Galilée secoua la tête.
— Ce serait plutôt des prémonitions.
— Syndetos veut dire « liés ensemble », et donc un asyndète, c’est quand les liens entre les choses disparaissent. Les Français appellent ça le « jamais-vu ».
— Non. Il n’y a pas mieux connecté que moi.
— Du déjà-vu, alors – les Français ont tout un vocabulaire.
— Oui. On pourrait dire ça. Bien qu’il s’agisse moins de voir que de ressentir. Déjà-ressenti. Toujours déjà. Allez… essaye encore. Envoie-moi là-bas.
Cartaphilus manipula son instrument.
— Pas de réponse, dit-il au bout d’un instant. Elle est peut-être occupée ailleurs. Nous réessaierons plus tard, maestro. Vous me tuez le bras.
Galilée le lâcha et s’effondra auprès de lui, à bout de forces.
— Et merde ! J’espère qu’elle va bien. Tout ça finira par me tuer plus vite que n’importe quoi, ajouta-t-il avec un gros soupir.
Nous avons tous sept vies secrètes. La vie de l’excrétion ; le monde des fantasmes sexuels inappropriés ; nos vrais espoirs ; notre terreur de la mort ; notre expérience de la honte ; le monde de la douleur ; nos rêves. Ces vies, personne en dehors de nous ne les connaît. La conscience est solitaire. Tout le monde vit dans l’univers-bulle qu’il a sous le crâne, seul.
Galilée se débattait contre cette nouvelle maladie, cette faculté qui était un handicap, seul.
Certains de ses amis étaient comme la Piera, et se demandaient si ses maladies ne tombaient pas, par hasard, un peu trop bien. Parce qu’il se trouve que, dans les premiers mois de 1619, d’autres comètes étaient apparues dans le ciel nocturne, alarmant tout le monde. Pendant un moment, on ne parla plus que de cela, et ce phénomène d’un autre monde remplit tous les horoscopes et les pages des Avvisi. Évidemment, les astronomes et les philosophes devaient donner leur avis sur ces apparitions, et naturellement tout le monde attendait, comme autrefois, d’entendre ce que le célèbre astronome des Médicis avait à en dire.

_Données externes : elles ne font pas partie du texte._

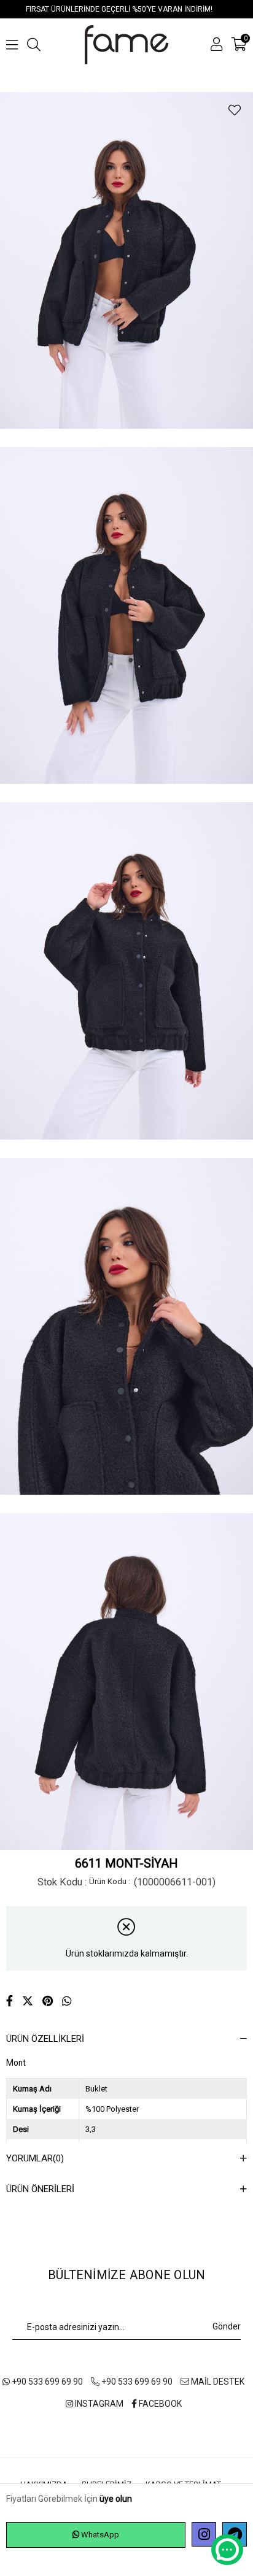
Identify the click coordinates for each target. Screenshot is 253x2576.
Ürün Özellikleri (45, 2038)
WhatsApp (99, 2534)
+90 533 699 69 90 (46, 2381)
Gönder (226, 2326)
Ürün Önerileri (40, 2189)
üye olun (115, 2499)
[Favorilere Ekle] (234, 110)
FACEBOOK (159, 2404)
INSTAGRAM (98, 2404)
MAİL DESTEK (216, 2381)
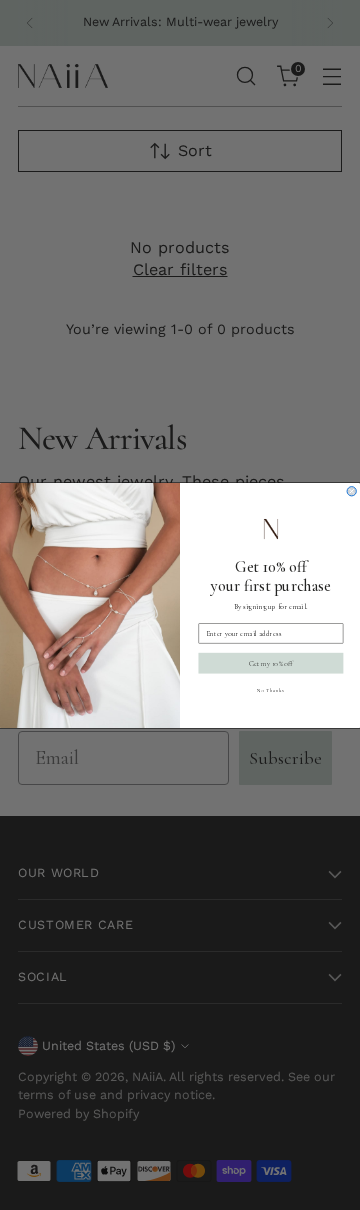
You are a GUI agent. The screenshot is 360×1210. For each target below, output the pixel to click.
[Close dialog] (351, 490)
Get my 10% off (271, 662)
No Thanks (270, 690)
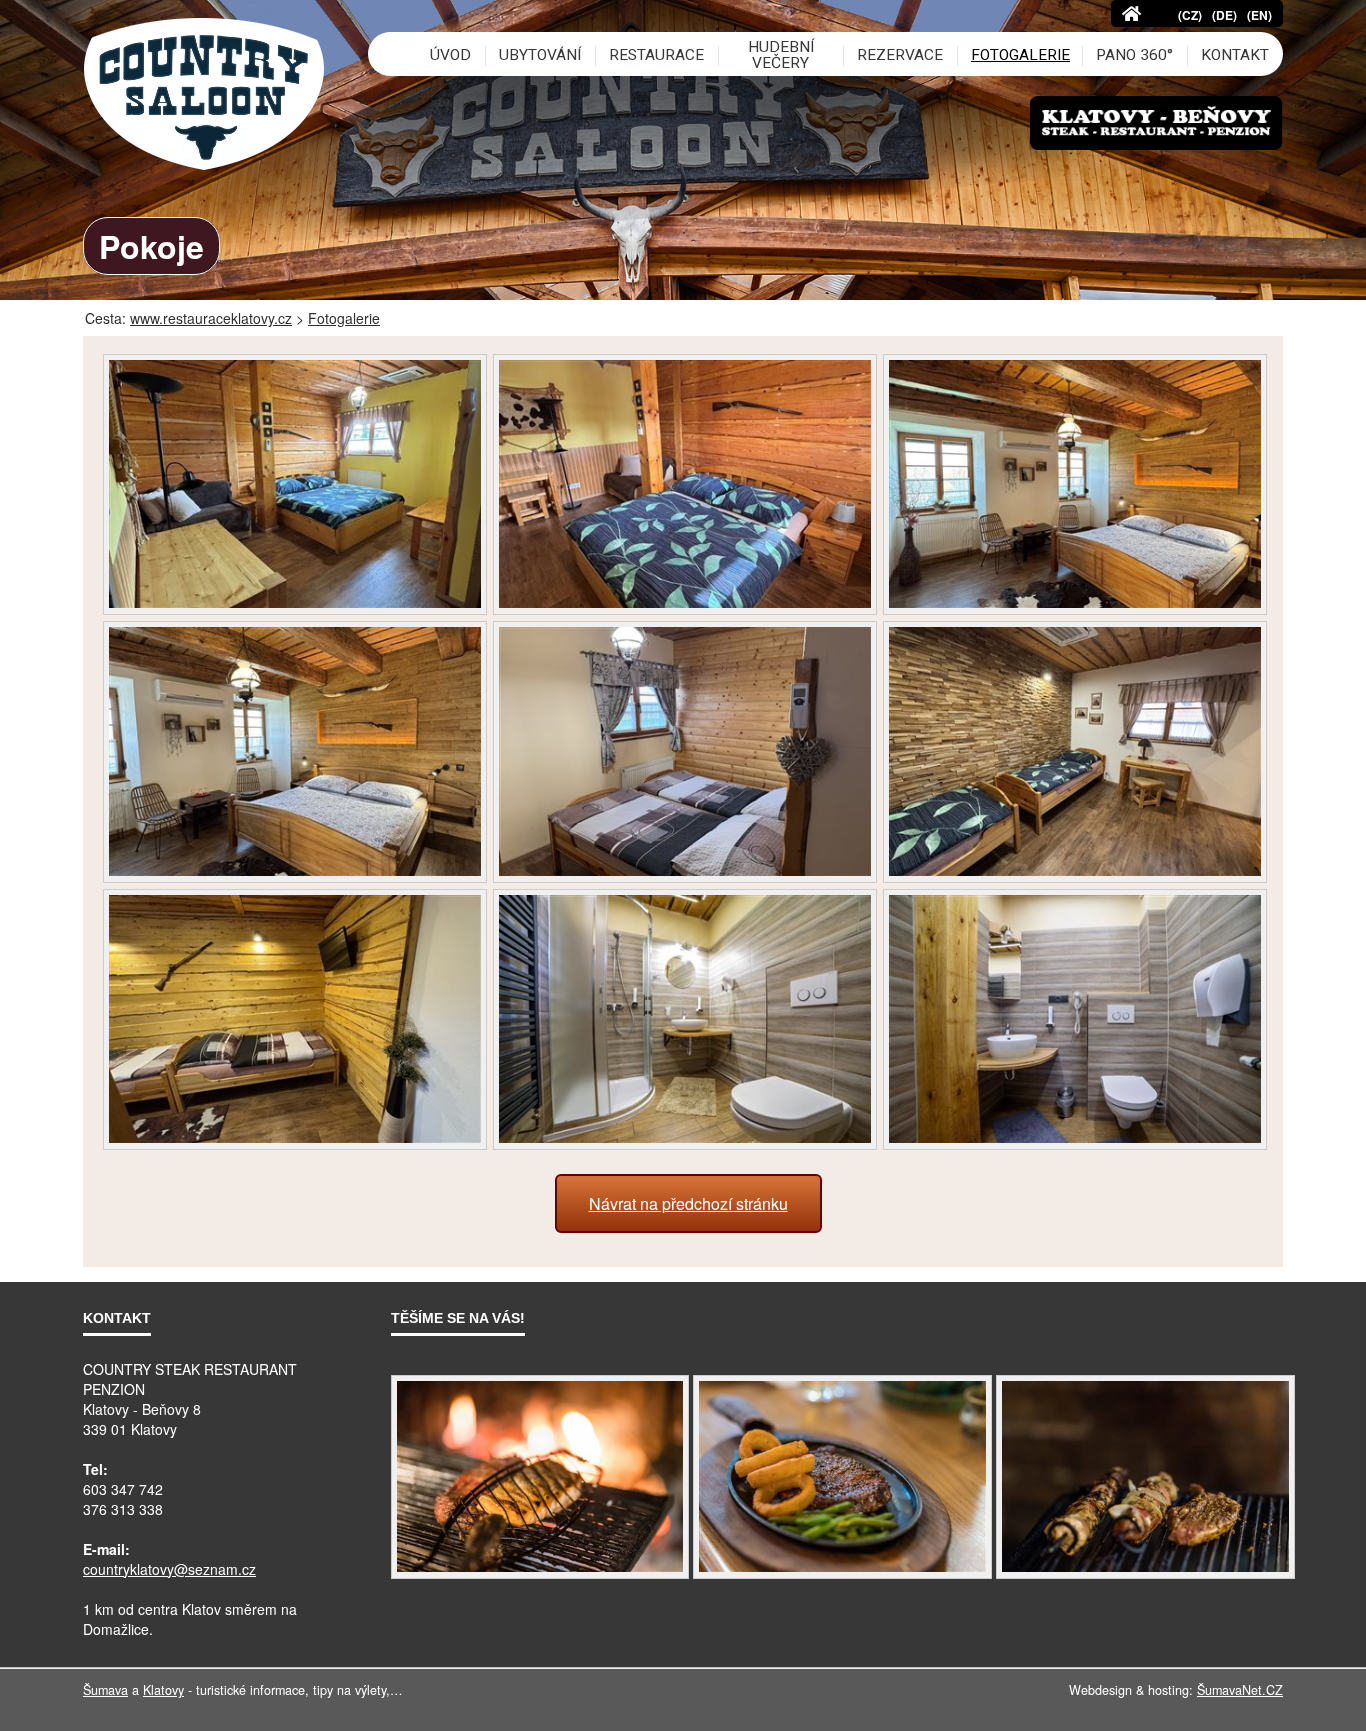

Les dominicains étaient aux aguets, et les oreilles des jésuites grandes ouvertes ; tout ce que Galilée dirait ou écrirait finirait par être rapporté au Saint-Office de l’Index, et à la Sacrée Congrégation. Quant aux comètes qui étaient apparues quelques années auparavant, coïncideraient-elles avec les cosmologies ptolémaïque ou copernicienne, et comment ? Ce n’était pas évident – mais ce qui était indéniable, c’est qu’elles étaient dans le ciel. Le fait que Galilée soit malade au point de ne même pas pouvoir sortir sur sa terrasse, le soir, pour y jeter un coup d’œil, tombait (de l’avis général) vraiment à pic ! Galilée, le plus grand astronome du monde ! Une poule mouillée.